LANSING, Mich. — Gov. Gretchen Whitmer took several steps on Wednesday to remove flavored nicotine vaping products from backbars across Michigan.

On Sept. 4, Whitmer ordered the Michigan Department of Health and Human Services to issue emergency rules to ban the sale of flavored nicotine vaping products in retail stores and online, and ban misleading marketing of vaping products, including the use of terms like "clean," "safe" and "healthy" that perpetuate beliefs that these products are harmless, according to the governor's office.

The governor also ordered the Michigan Department of Transportation to enforce an existing statute to prohibit the advertising of vapor products on billboards.

Her directives came after the state's chief medical examiner, Joneigh Khaldun, made a finding that youth vaping constitutes a public health emergency.

"As governor, my No. 1 priority is keeping our kids safe," Whitmer said. "And right now, companies selling vaping products are using candy flavors to hook children on nicotine and misleading claims to promote the belief that these products are safe. That ends today. Our kids deserve leaders who are going to fight to protect them. These bold steps will finally put an end to these irresponsible and deceptive practices and protect Michiganders' public health."

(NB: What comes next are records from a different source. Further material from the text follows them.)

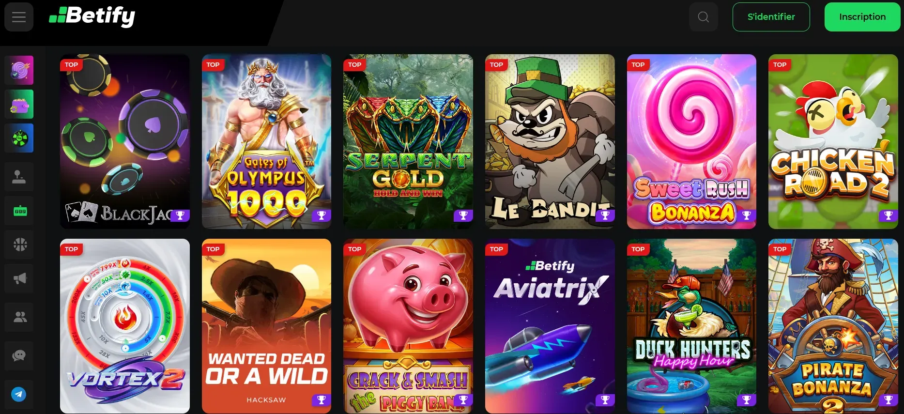Open Gates of Olympus 1000 game
904x414 pixels.
pyautogui.click(x=266, y=141)
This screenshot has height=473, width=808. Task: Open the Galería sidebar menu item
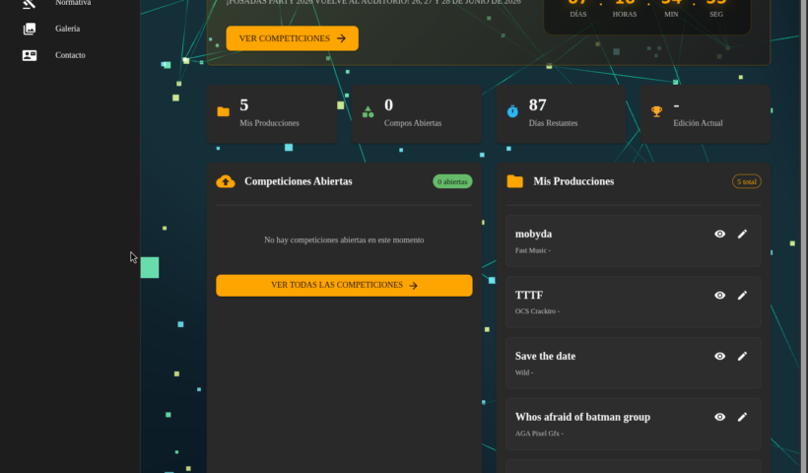pyautogui.click(x=67, y=29)
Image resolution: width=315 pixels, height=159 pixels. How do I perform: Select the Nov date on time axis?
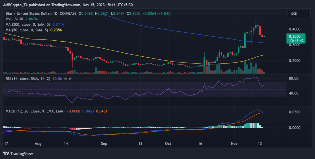(235, 143)
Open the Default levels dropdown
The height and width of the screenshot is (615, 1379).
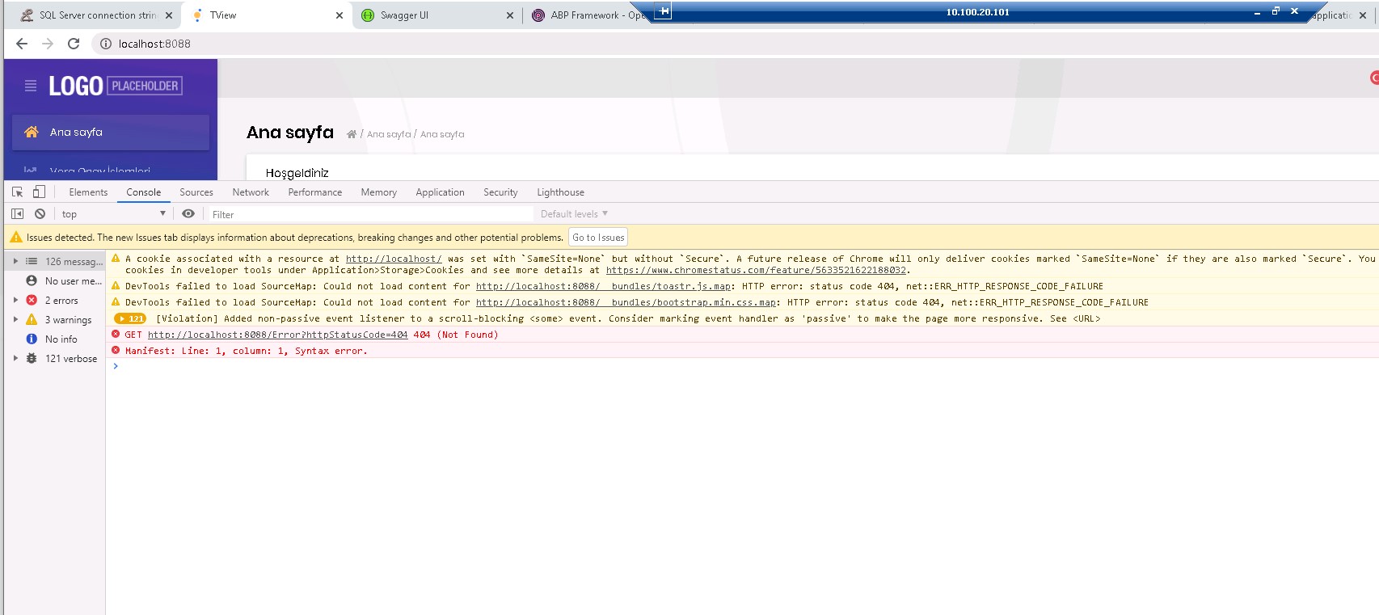click(574, 214)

Three months ago, Whitmer signed Senate Bills 106 and 155, which clarify that it is illegal to sell electronic cigarettes and other non-traditional nicotine products to minors.

At the time, she criticized the legislation for not going far enough to protect Michigan's minors from nicotine addiction, calling the marketing, packaging, and taste of e-cigarettes a "bait-and-switch" engineered to "create new nicotine addicts."